> **Tasks to carry out**
A. In the transcription documentation, what type is the optional abortSignal closure that transcribe accepts?
B. From the transcription documentation, print the stretch from "import SwiftAISDK" through "or .file(URL, removesAfterTranscription: Bool)." without any changes.

> **Source document**
┌────────

Skip to content

Transcription

This page adapts the original AI SDK documentation: Transcription.

Warning Transcription is an experimental feature.

The AI SDK provides the transcribe function to transcribe audio using a transcription model.

import SwiftAISDK
import OpenAIProvider
let transcript = try await transcribe(
model: openai.transcription(modelId: "whisper-1"),
audio: .data(try Data(contentsOf: URL(fileURLWithPath: "audio.mp3")))
)

The audio parameter accepts .data(Data), .base64(String), .url(URL), or .file(URL, removesAfterTranscription: Bool).

To access the generated transcript:

let text = transcript.text // e.g. "Hello, world!"
let segments = transcript.segments // [TranscriptionSegment]
let language = transcript.language // Optional language code
let duration = transcript.durationInSeconds // Optional duration

Transcription models often have provider or model-specific settings which you can set using the providerOptions parameter.

let detailed = try await transcribe(
model: openai.transcription(modelId: "whisper-1"),
audio: .data(try Data(contentsOf: URL(fileURLWithPath: "audio.mp3"))),
providerOptions: ["openai": [
"timestampGranularities": ["word"]
]]
)

transcribe accepts an optional abortSignal closure of type @Sendable () -> Bool that you can use to abort the transcription process or set a timeout.

let deadline = Date().addingTimeInterval(1)
let timed = try await transcribe(
model: openai.transcription("whisper-1"),
audio: .data(try Data(contentsOf: URL(fileURLWithPath: "audio.mp3"))),
abortSignal: { Date() >= deadline }
)

transcribe accepts an optional headers parameter of type [String: String] that you can use to add custom headers to the transcription request.

└────────

> **Available data**

┌────────

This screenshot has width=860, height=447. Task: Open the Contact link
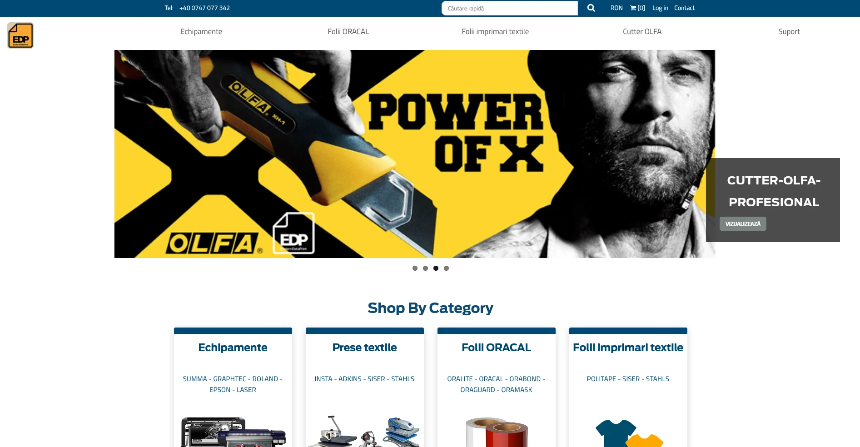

└────────

> **Task results**
A. @Sendable () -> Bool

B.
import SwiftAISDK
import OpenAIProvider
let transcript = try await transcribe(
model: openai.transcription(modelId: "whisper-1"),
audio: .data(try Data(contentsOf: URL(fileURLWithPath: "audio.mp3")))
)

The audio parameter accepts .data(Data), .base64(String), .url(URL), or .file(URL, removesAfterTranscription: Bool).